**The problem**
In the column on New Year's resolutions, rewrite everything from "Well, we’ll see" down to "you, Geoffrey Berthelot.", swapping "press-ups" for "push-ups".

The secret to sticking to New Year resolutions is to start them in March and make them simpler and more achievable, says Darrel Bristow-Bovey between press-ups.
So, how are your New Year’s resolutions going? I never bother to ask in January – anyone can keep their resolutions in January. But as the year grinds on and the iron wheel of time rumbles and crushes your toes if you don’t move out of the way – that’s when the resolution game starts to get serious.
I have a simple way to make sure I’m still keeping my resolutions: I only start them on March 1. March is a dull month – you’re bored with work already and Easter isn’t here yet. It needs spicing up and motivation, so why not make it the new January?
Usually, I make vague and unmeasurable resolutions like, “Be more charming”, or “Don’t worry so much about my hair”, but this year I decided to make them simpler and more achievable. Every single morning, starting on March 1, I have been doing press-ups.
Don’t shrug like that – this is a big deal. It’s been years since I did a press-up – the last time was in Standard 7 at Glenwood rugby training with Mr Sjolander. In certain one-on-one coaching sessions he liked to see if we could lift ourselves with him lying on top of us. Usually I couldn’t, so he would just lie there companionably for a while, shifting to make himself comfortable, murmuring tactics in my ear and chuckling throatily until our breathing synchronised. Ah, good times.
The thought of doing press-ups again was intimidating. On March 1 I started with one press-up. Anyone can do one press-up. The next day I did two, and the next day three. It’s the grain-of-sand theory: if we can lift a weight, we can always add one more grain of sand, right? So surely if you keep slowly adding an infinite number of grains, you’ll be able to bear an infinitely large weight?
It’s a version of the old debate about whether there’s a limit on how fast a human being will ever run the hundred metres. If it’s always at least theoretically possible to run one-millionth of a second faster than the previous fastest, that implies infinite progression. Human beings can always get better! But a French researcher named Geoffroy Berthelot disagrees. He concluded that the rate of breaking athletic records levelled off in 1988, and that human beings have reached our maximal capacity for athletic improvement.
There’ll be no more great surges forward in performance, he predicts, and only advances in technology, gene therapy or doping will see any meaningful shaving down of times. We’re about as good as we’re going to get.
Well, we’ll see about that, I think each morning as I drop and do my press-ups and add one more. I believe in human improvement. I believe in hope. The hell with you, Geoffrey Berthelot.
But it’s all very well being optimistic about the human condition when you’re adding one press-up to six to make seven; as you move deeper into the double digits, human perfectibility starts to seem mighty far away. This morning I wheezed my way to the end then lay on my back gasping and thinking. By my birthday I’ll be up to 50 press-ups. Is this likely? How will I do just over 300 press-ups by the end of the year?
This thinking doesn’t help. You have to keep your horizons small, and not look too far ahead. Some day I won’t be able to add a press-up; someday I won’t even be able to do the number I did yesterday. Soon enough the grains won’t be added – they’ll start being subtracted. But that day wasn’t today, and I’m hoping it’s not tomorrow.

**Dataset**
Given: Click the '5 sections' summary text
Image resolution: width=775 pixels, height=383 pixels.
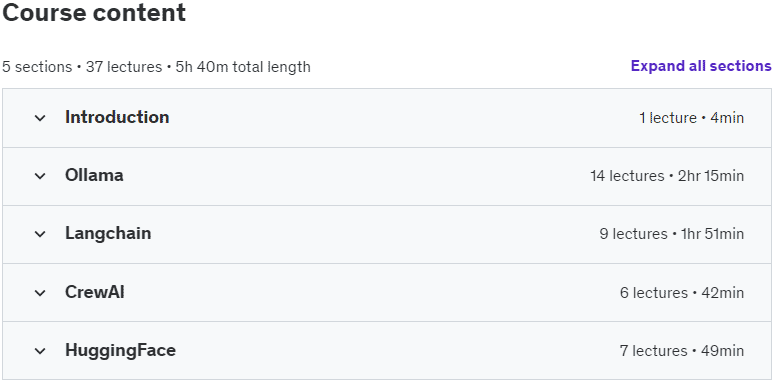Looking at the screenshot, I should click(37, 67).
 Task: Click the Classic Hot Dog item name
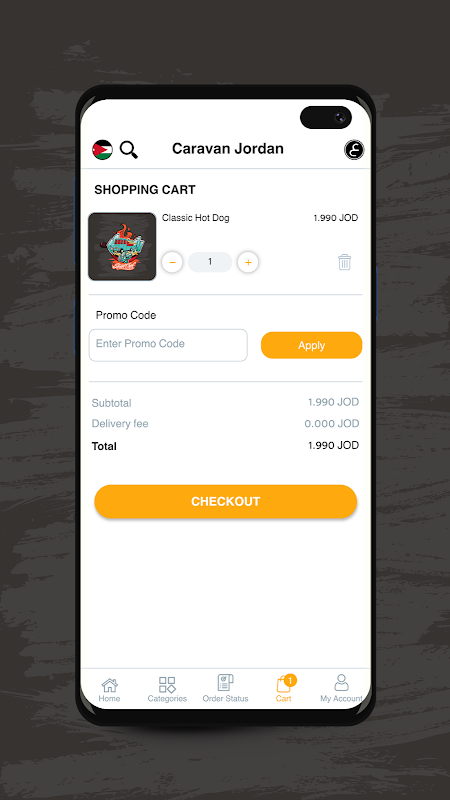pos(196,218)
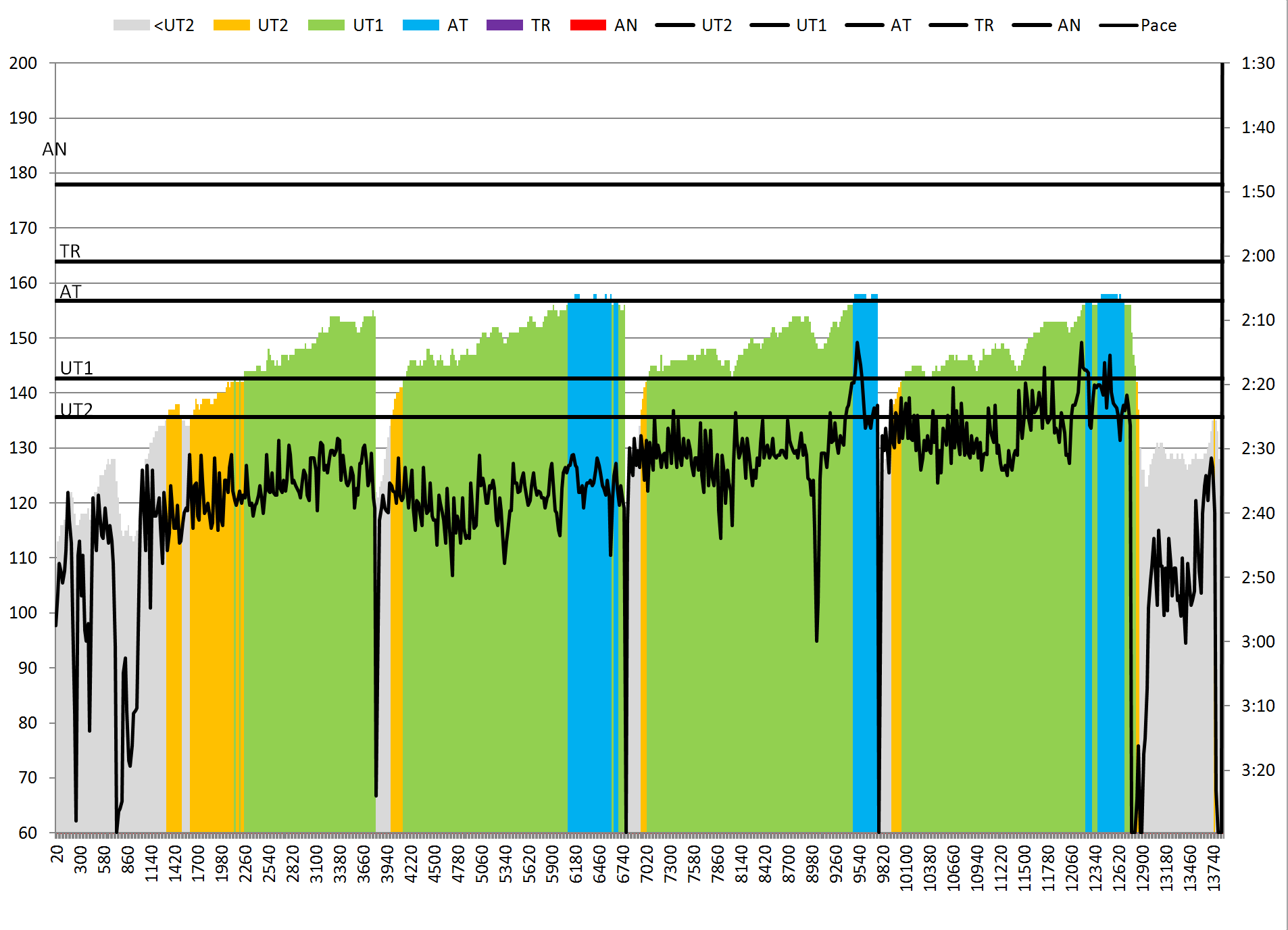Click the 200 value on the left axis
Screen dimensions: 1288x930
(x=23, y=64)
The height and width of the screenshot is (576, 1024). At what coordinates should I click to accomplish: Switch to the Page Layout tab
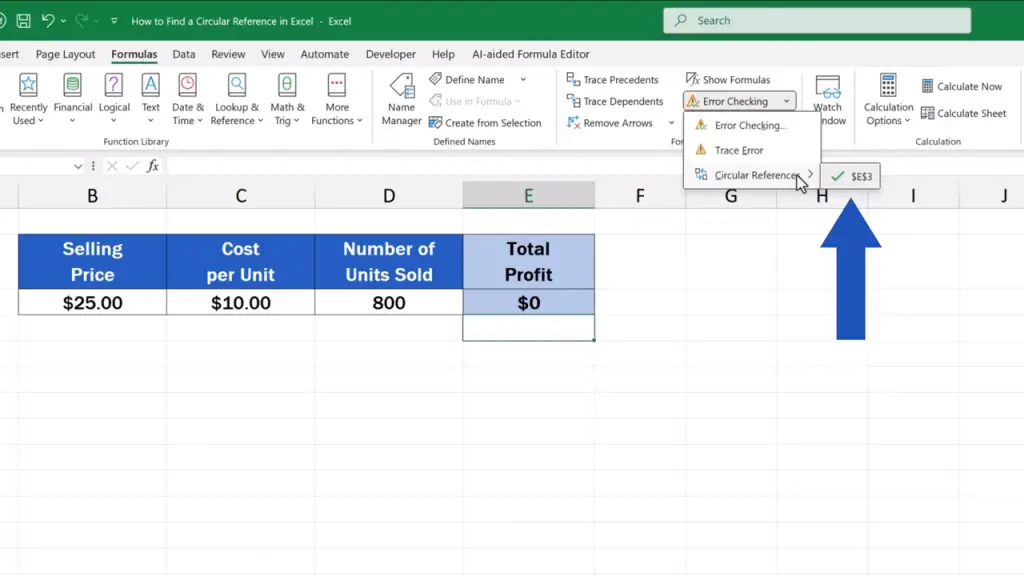pyautogui.click(x=66, y=54)
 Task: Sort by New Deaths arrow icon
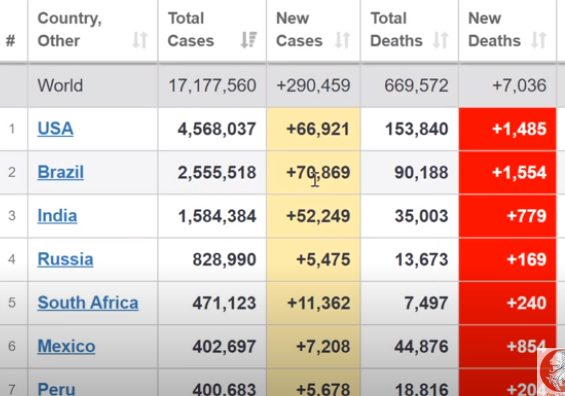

**Response to the task**
Well, we’ll see about that, I think each morning as I drop and do my push-ups and add one more. I believe in human improvement. I believe in hope. The hell with you, Geoffrey Berthelot.